Questo è il principio di diritto sotteso alla pronuncia n. 26908 della Corte di Cassazione, Terza Sezione Civile, emessa il 21 ottobre e pubblicata il 19 dicembre 2014.
Nel caso di specie, la Corte di Cassazione si trova a decidere su un caso di responsabilità professionale di un notaio, il quale ha rogato un atto di compravendita, non avendo informato l’acquirente dell’avvenuto fallimento della parte venditrice, di cui era a conoscenza.
Secondo i Giudici di legittimità la Corte di merito ha arbitrariamente trasformato il debito di valore in debito di valuta, considerando il danno subito dal danneggiato sulla base della perdita effettivamente subita dal danneggiato quale conseguenza dell’inadempimento contrattuale del pubblico ufficiale rogante e dando rilievo al vantaggio derivante dal godimento dell’immobile.
La distinzione tra i due concetti “ha fondamento nel momento genetico dell’obbligazione, attenendo all’oggetto diretto e primario della prestazione, a seconda che sia “denaro” (debito di valuta) o “diversa dal denaro” (debito di valore).

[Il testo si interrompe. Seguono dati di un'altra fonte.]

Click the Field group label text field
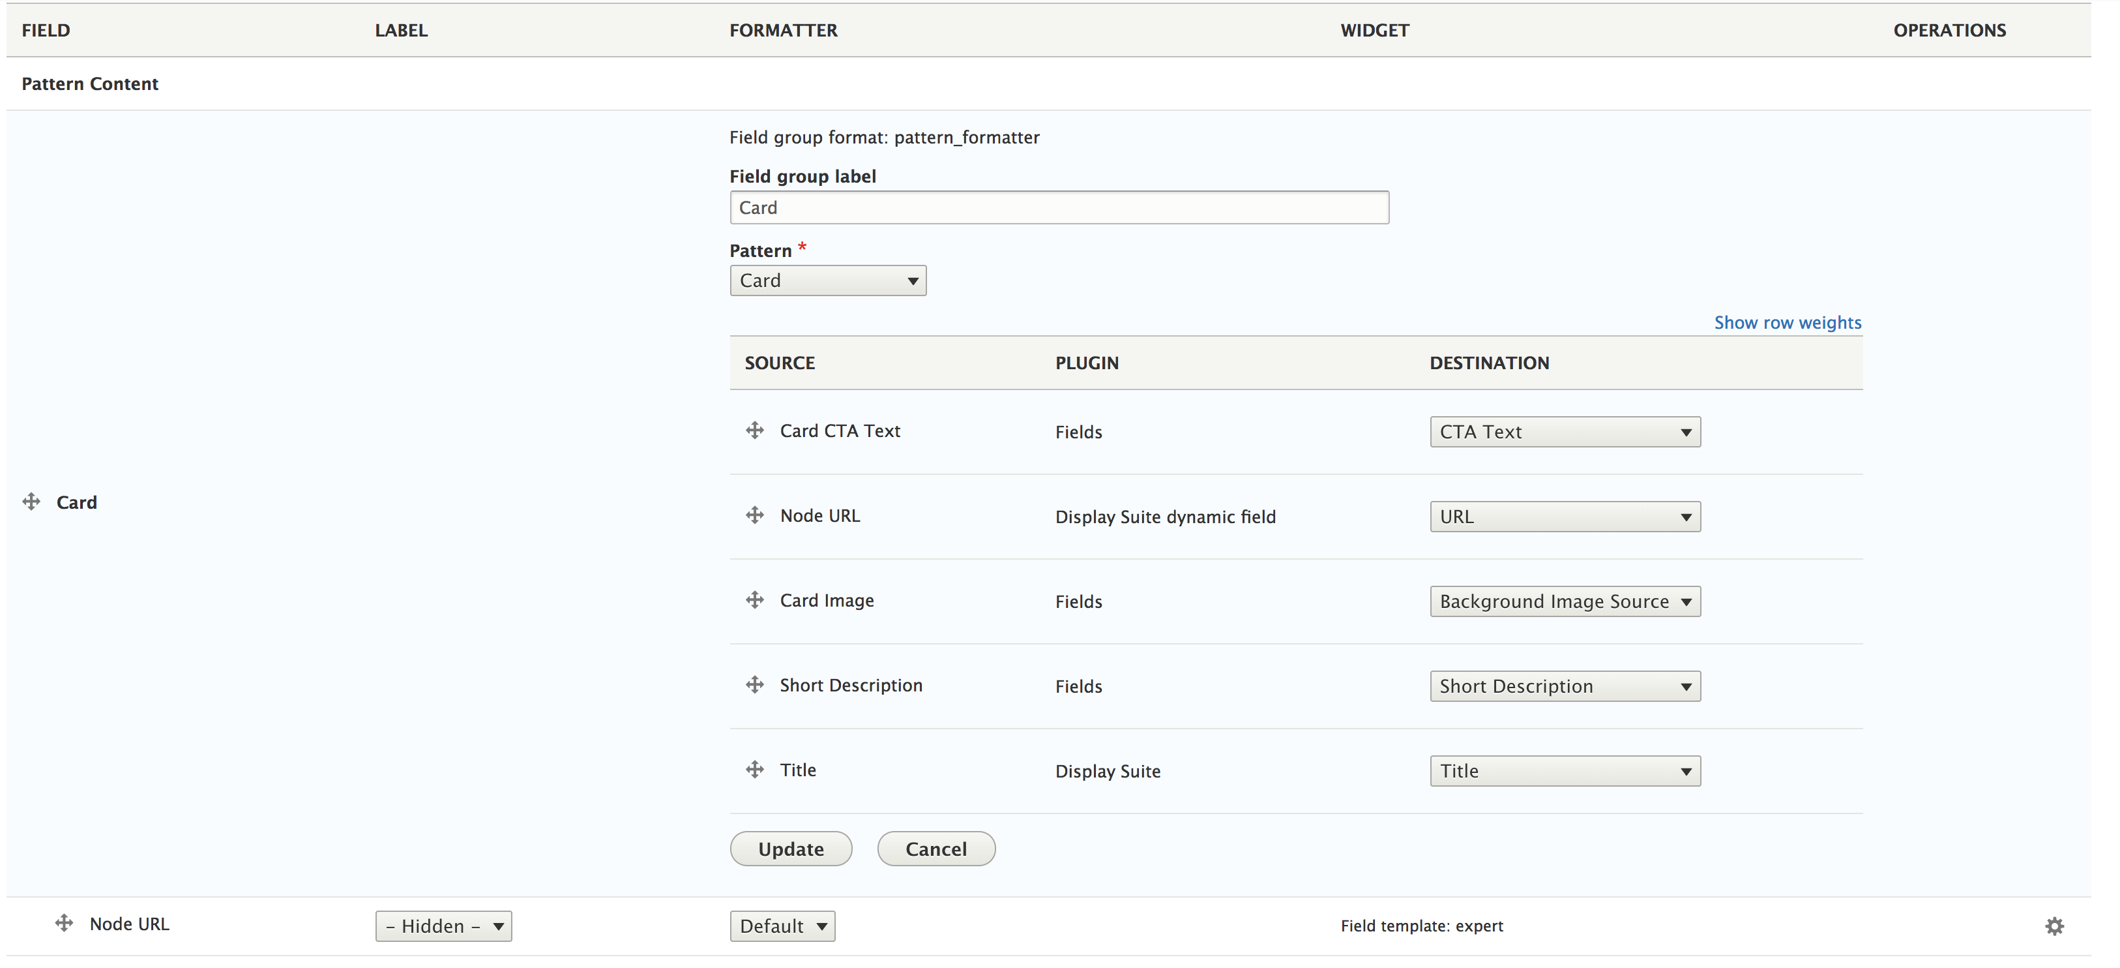The height and width of the screenshot is (968, 2120). click(1058, 207)
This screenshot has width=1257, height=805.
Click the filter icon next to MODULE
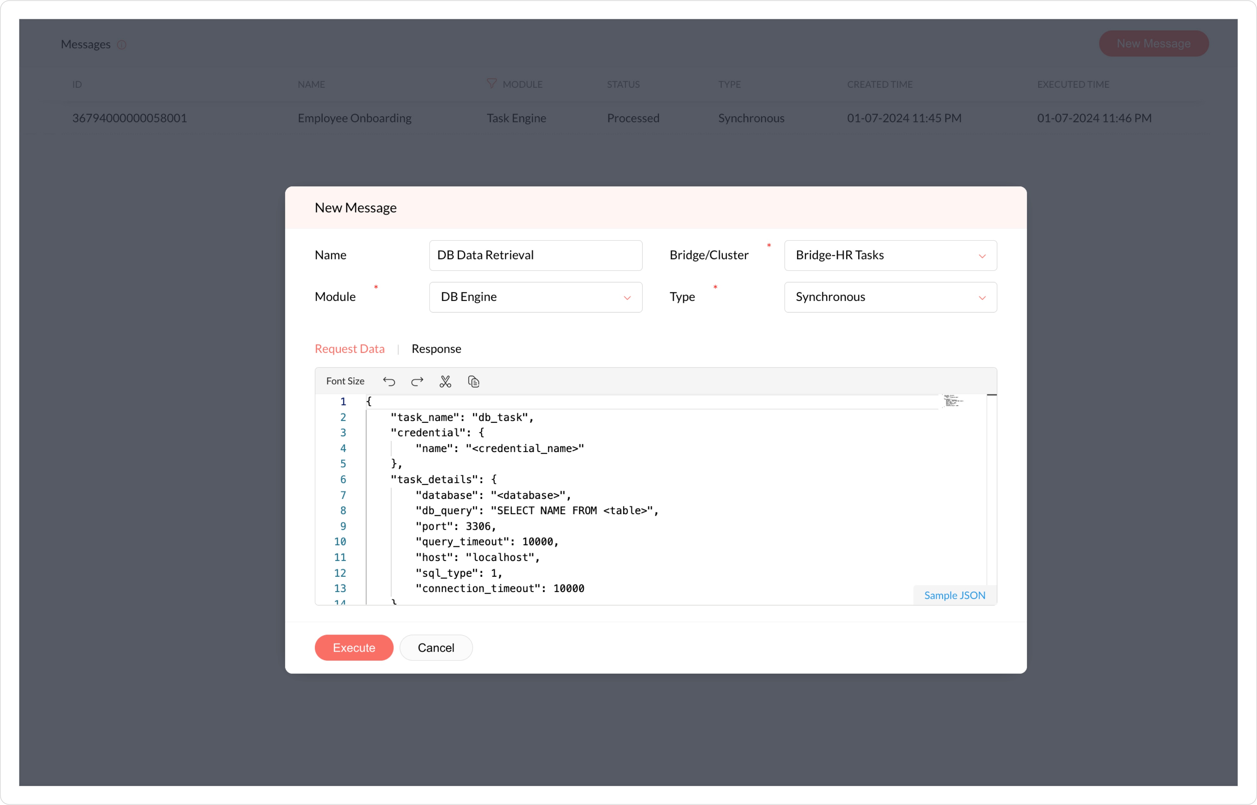tap(491, 84)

E, pacificamente, l’obbligazione di risarcimento del danno per inadempimento di obbligazioni contrattuali, diverse da quelle pecuniarie, costituisce, al pari dell’obbligazione risarcitoria da responsabilità extracontrattuale, un debito non di valuta ma di valore, in quanto tiene luogo della materiale utilità che il creditore avrebbe conseguito se avesse ricevuto la prestazione dovutagli“.

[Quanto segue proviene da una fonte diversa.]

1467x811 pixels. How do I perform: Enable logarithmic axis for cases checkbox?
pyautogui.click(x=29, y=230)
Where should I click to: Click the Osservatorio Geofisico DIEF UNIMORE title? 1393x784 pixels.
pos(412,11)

In più, il risarcimento riconosciuto non deve di certo impoverire il danneggiato, ma neppure arricchirlo: pertanto, stante il dettato dell’art. 1223 c.c., sia la perdita che il vantaggio patrimoniale devono essere conseguenza immediata e diretta del fatto illecito.
La Corte di Cassazione afferma, dunque, che “il danneggiato ha diritto al corrispondente monetario del valore dell’immobile al momento dell’effettivo rilascio, da tale ammontare andrà detratto l’importo corrispondente al vantaggio economico connesso al periodo di godimento dell’immobile determinato secondo criteri obiettivi, quali, ad esempio, i canoni dei prezzi di locazione di immobili con caratteristiche similari nell’area di mercato rilevante“.
Per questi motivi, la Corte di Cassazione cassa la sentenza impugnata e rinvia ai giudici di secondo grado.